C'est ce qu'il a fait en 2015 à Lyon en lançant Cold Fame, label puis agence de diffusion et de production de concerts. Mais il reconnaît, avec le recul, une grande naïveté originelle : « On ne connaissait rien de l'industrie musicale, des notions administratives, juridiques, fiscales. Quand on a créé Cold Fame, on ne savait même pas ce que c'était. On a découvert que c'était un métier et même plusieurs, alors qu'on voulait juste aider des groupes, à commencer par nous. » À l'époque Jean-Noël Scherrer et Julien Peultier, qui prendra plus tard du recul par rapport à Cold Fame, travaillent dans un fast food le jour et apprennent la nuit leur nouveau métier dans des bouquins.
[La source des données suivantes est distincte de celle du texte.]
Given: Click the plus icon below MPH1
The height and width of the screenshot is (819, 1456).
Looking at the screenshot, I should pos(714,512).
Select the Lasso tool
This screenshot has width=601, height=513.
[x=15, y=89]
Le reste du temps, ils frappent à toutes les portes pour tisser un réseau aujourd'hui considérable. Le musicien se découvre ainsi sur le tas une passion pour l'entrepreneuriat qu'il définit prosaïquement comme « une manière de se sortir les doigts du cul ».

« C'est assez étrange de constater qu'en ayant la motivation, vouloir développer un groupe t'amène à de telles extrémités, ça donne le vertige et en même temps c'est très gratifiant. » Au point qu'à 24 ans (25 à la fin du mois), le patron de Cold Fame, qui s'occupe d'une quinzaine de groupes, distille son expérience et vulgarise son savoir dans des formations, à l'intention d'une nouvelle génération, la sienne, qu'il sait porteuse d'une nouvelle énergie à vouloir faire les choses par elle-même et à « transformer l'industrie musicale ». Manière comme une autre de changer le monde.

Last Train
À la Belle électrique jeudi 7 novembre à 20h


"The Big Picture" Show

Ah, ce satané deuxième album ! C'est peu dire que l'affaire n'a pas eu l'air d'effrayer les quatre Last Train qui, après un Weathering (2017) éruptif, avaient pu éprouver dans les nombreuses aventures qui ont suivi la matière d'un beau et long récit nommé The Big Picture. Et d'y trouver l'occasion de combler une frustration : celle de n'avoir pas pu traduire certaines des ambitions de son prédécesseur. D'élargir leur horizon pour ouvrir en grand les écoutilles rock aux assauts d'influences parfois contradictoires.

Cela donne un disque épique, cinématographique, violent (Disappointed) et mélancolique (The Idea of someone), infiniment romantique, aussi brut que parfois subtilement rehaussé des cordes de l'orchestre symphonique de Mulhouse et teinté de l'atmosphère sauvage du coin reculé de Norvège où il fut enregistré. Un disque monumental à l'image du troisième single tiré de l'album, odyssée de plus de dix minutes, en montagnes russes bagareuses et plaintives, dans la psyché d'un groupe alsacien qui atteint pour son deuxième long format des hauteurs insoupçonnées.